**選択本文:**
先週月曜日に山中伸弥京都大学教授のノーベル医学・生理学賞受賞のお祭り騒ぎが日本中を席巻したのもつかの間、週末にかけて肩書き不詳の森口尚史氏バッシングがわき起こった
2012年10月19日9:00AM|カテゴリー:編集長後記|平井 康嗣
先週月曜日に山中伸弥京都大学教授のノーベル医学・生理学賞受賞のお祭り騒ぎが日本中を席巻したのもつかの間、週末にかけて肩書き不詳の森口尚史氏バッシングがわき起こった。
氏の記者会見が米国で開かれテレビ放送されたが、森口氏を「『でっ』ってなんだ」とか「なにをにやにやしているんだ」などと本当に徹底的にとっちめている公開処刑ぶりがきわめて不快だった。
真の権力者には見せない屈折した”正義”だ。
あなたはなにを代表して暴力をふりかざしているんだ。
確かに森口氏の虚言癖や盗用疑惑は大問題だ。
しかし、それを拡大させたのは科学リテラシーが不十分だった『読売新聞』だ。
誤報を出した記者も死にたい気持ちだろうが生きて猛省するしかない。
テレビは論外だが、新聞の科学記事も解説ばかりだ。
科学部と社会部の縦割り組織の弊害もあるのだろうが、記者には批判的合理主義者のカール・ポパーなども読んでほしい。
なお『読売』はこれを機にこれまでの原発関連報道も批判的に検証すべきであろう。

**提供資料:**
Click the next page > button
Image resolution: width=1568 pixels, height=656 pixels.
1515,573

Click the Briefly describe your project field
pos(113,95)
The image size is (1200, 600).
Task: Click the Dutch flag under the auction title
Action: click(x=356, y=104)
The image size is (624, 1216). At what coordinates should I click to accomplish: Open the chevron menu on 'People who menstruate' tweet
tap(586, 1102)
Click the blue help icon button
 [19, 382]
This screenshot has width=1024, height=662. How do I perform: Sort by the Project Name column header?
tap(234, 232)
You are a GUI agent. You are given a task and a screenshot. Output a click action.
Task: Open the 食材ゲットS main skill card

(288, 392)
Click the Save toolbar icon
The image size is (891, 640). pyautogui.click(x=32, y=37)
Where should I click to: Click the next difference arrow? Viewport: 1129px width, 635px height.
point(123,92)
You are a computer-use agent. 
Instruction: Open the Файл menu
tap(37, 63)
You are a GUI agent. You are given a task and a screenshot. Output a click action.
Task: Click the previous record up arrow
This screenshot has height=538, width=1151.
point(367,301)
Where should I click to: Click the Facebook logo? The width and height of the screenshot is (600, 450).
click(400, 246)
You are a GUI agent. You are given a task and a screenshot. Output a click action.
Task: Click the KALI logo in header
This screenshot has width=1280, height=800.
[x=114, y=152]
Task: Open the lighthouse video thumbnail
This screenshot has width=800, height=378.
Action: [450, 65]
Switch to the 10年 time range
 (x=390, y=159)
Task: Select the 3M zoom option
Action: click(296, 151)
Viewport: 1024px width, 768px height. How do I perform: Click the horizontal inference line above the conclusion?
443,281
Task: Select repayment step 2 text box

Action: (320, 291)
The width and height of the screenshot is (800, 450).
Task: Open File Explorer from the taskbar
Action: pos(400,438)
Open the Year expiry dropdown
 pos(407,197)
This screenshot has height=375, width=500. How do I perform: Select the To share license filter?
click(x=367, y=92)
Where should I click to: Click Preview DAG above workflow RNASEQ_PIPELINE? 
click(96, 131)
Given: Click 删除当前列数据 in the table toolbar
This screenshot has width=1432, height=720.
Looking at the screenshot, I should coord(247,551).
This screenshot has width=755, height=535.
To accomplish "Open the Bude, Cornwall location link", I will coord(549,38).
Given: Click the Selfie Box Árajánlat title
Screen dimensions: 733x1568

**設問:** 森口氏をめぐる本文で、森口氏の虚言癖や盗用疑惑を拡大させたのは何だと述べられていますか。 記録は本文とは別の資料です。

**解答:** 科学リテラシーが不十分だった『読売新聞』です。